After a few months, the researchers removed the wall, but the goldfish never tried to swim beyond where the wall had been. They had learned their lesson well: Trying to swim "over there" would be painful! So they remained imprisoned by their own choice. We're no different. Based on past experiences and fears of the unknown, we put ourselves on a starvation diet that restricts us from experiencing as much pleasure and joy as we're capable of. Even if we can imagine something more, it often feels like a fairy tale - totally out of reach. But the ceiling that we create for ourselves is a result of our limiting beliefs, nothing else. Why are we so much more comfortable thinking about what we can't have, and why we can't have it, than than we are thinking about what we could have? Once again, it feels safer. If we don't go for what we want, we can stay safe and small on the familiar side of the aquarium. We don't have to risk failure or disappointment. We don't have to risk the possibility of finding out that we aren't as worthy as we'd hoped. That's an irrational fear, of course, because as we've already clarified, we're worthy just by the fact that we're alive!
Lucky for us, we can become aware of the limitations we've put in place. Once we see them, we can use our imaginations to think beyond them. Just by being willing to imagine the "impossible," we're swimming past the invisible wall and into a more expansive future.
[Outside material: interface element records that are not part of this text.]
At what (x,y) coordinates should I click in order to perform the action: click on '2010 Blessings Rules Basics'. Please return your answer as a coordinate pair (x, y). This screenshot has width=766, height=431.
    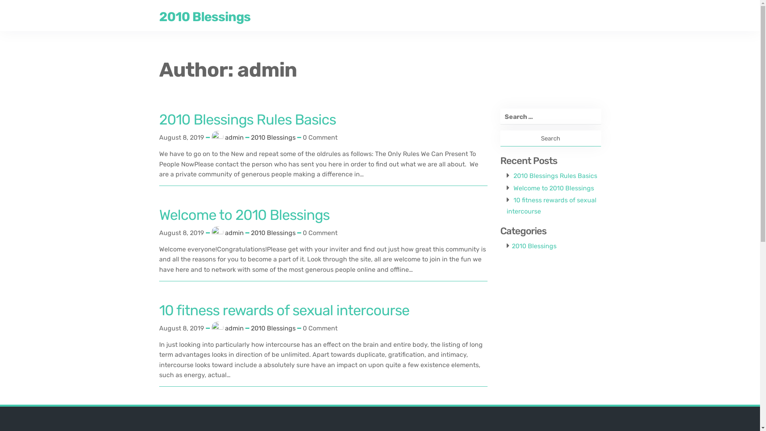
    Looking at the image, I should click on (554, 175).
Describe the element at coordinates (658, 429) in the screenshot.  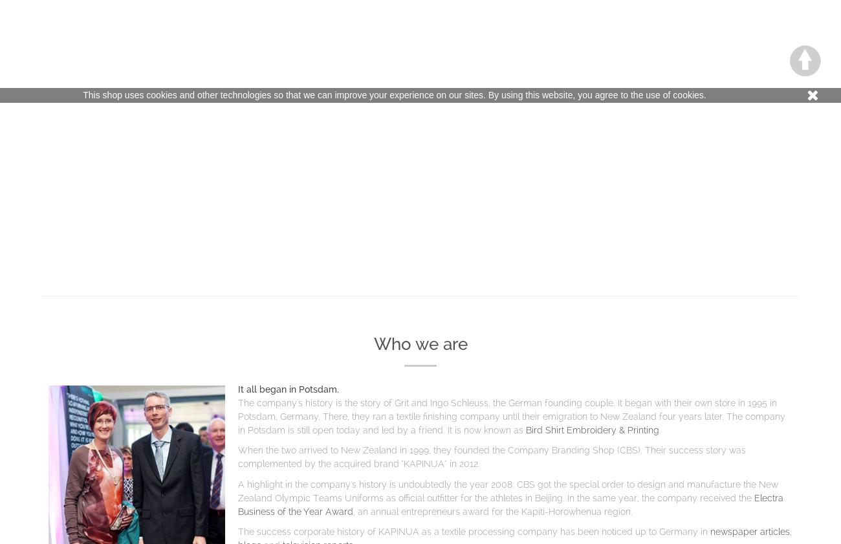
I see `'.'` at that location.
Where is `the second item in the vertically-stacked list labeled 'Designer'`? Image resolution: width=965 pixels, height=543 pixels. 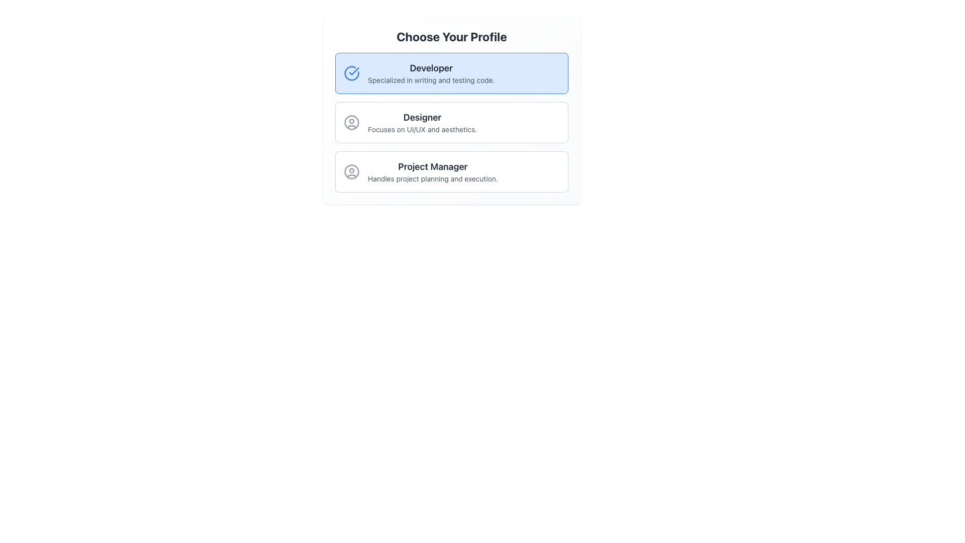
the second item in the vertically-stacked list labeled 'Designer' is located at coordinates (451, 122).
What I'm advocating isn't magical thinking or manifesting. I'm simply suggesting that you give yourself permission to want. All you need to do is see that it's possible to have more than you've been letting yourself have. When you do, your potential will simultaneously, automatically begin to increase. The old adage "I have to see it to believe it" has the whole thing turned around. In truth, we have to believe it to see it in our lives. As William Blake said, "What is now proved was once only imagined."
(Where the brackets [ ___ ] appear, I've altered the text slightly to make more sense in the context of this course.)